**Text provided:**
*** Begin section ***

June 18th, 2009 by Tim Uden

The Wall Street Journal have an article on their site about bus and coach travel in the United States.

It basically says that the standard of coach travel in the United States has improved a lot in recent years, although I would add that most of the improvements have been in the Northeast where there are shorter distances, more customers and more competition between bus and coach operators like Greyhound, Megabus and the various Chinatown bus operators.

Here’s the video from the Wall Street Journal article:

Tim Uden reporting from Kilcunda, Australia

2 Responses to “Bus & coach travel in North America”

  1. mandino Says:

    The bigger the competition between the bus owners, the better it is for tourists! yay! :) This will be quite a good review when I go there… :) I have been writing and posting pictures in Baraaza.com for quite a while now…

  2. David Drezner Says:

    I have used all three over the years.

    Chinabus between philly and NYC is reliable. It leaves you in Chinatown unless you get off at a subway stop by Lexington Ave, if I’m not mistaken.

    You have to find the chinatown bus stop, which often requires you to ask for its whereabouts, but aside from that, is timely, and runs on the half hour for most of the day.

    Megabus is less frequent, has more upper class occupants, but lets you off at mid-town nyc by a subway station/train station. You catch it from philly right by 30th street train station.

    Greyhound works fine. I simply prefer to pay less and get more frequent service.

    One warning. Mega bus likes you to have reservations. If you lose your paper, they still have your name, or so I’ve noticed.

    Chinabus doesn’t care, as long as you get a ticket and then get on the bus. If you miss it, theres another fairly soon, at least in the NYC-Phila route.

*** End section ***

**Input data:**
*** Begin section ***

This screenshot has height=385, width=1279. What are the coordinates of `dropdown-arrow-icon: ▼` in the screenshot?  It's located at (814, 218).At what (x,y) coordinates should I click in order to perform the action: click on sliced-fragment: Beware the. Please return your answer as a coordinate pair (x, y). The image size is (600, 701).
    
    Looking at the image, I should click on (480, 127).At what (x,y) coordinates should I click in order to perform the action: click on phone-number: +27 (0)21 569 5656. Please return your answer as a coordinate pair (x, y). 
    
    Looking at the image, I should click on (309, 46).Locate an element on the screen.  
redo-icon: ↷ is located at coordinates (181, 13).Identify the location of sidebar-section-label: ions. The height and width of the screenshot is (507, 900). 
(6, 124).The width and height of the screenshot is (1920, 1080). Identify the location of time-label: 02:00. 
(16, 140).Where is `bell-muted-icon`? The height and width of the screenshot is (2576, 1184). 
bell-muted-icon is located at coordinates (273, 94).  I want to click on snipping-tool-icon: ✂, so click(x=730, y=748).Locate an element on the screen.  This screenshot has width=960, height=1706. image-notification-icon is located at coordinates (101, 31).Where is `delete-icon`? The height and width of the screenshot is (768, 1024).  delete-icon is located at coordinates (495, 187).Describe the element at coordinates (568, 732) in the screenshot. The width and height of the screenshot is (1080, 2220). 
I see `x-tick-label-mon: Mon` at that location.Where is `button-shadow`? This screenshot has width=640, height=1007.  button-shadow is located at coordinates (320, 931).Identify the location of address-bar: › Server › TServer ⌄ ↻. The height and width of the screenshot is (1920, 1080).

*** End section ***

**Complete the following:**
#1 Reproduce the part of the bus travel post starting at "The bigger the" and ending at "over the years.".
#2 Summarize the bus travel post in two sentences.
#3 Turn the paragraph of the bus travel post that begins "Megabus is less frequent" into a bulleted list that keeps its main facts.

**Responses to the exercise:**
#1
The bigger the competition between the bus owners, the better it is for tourists! yay! :) This will be quite a good review when I go there… :) I have been writing and posting pictures in Baraaza.com for quite a while now…

  2. David Drezner Says:

    I have used all three over the years.

#2 The post cites a Wall Street Journal article reporting that the standard of coach travel in the United States has improved a lot in recent years, and the writer adds that most of the improvement has been in the Northeast, where distances are shorter, customers are more numerous, and operators such as Greyhound, Megabus, and the Chinatown buses compete. In the responses, one reader says greater competition benefits tourists, and another compares the three services, describing the Chinatown bus between Philadelphia and New York as reliable and frequent, Megabus as less frequent but convenient and keen on reservations, and Greyhound as working fine.

#3
- Runs less frequently
- Carries more upper-class passengers
- Drops riders off in midtown NYC by a subway or train station
- Is boarded in Philadelphia right by the 30th Street train station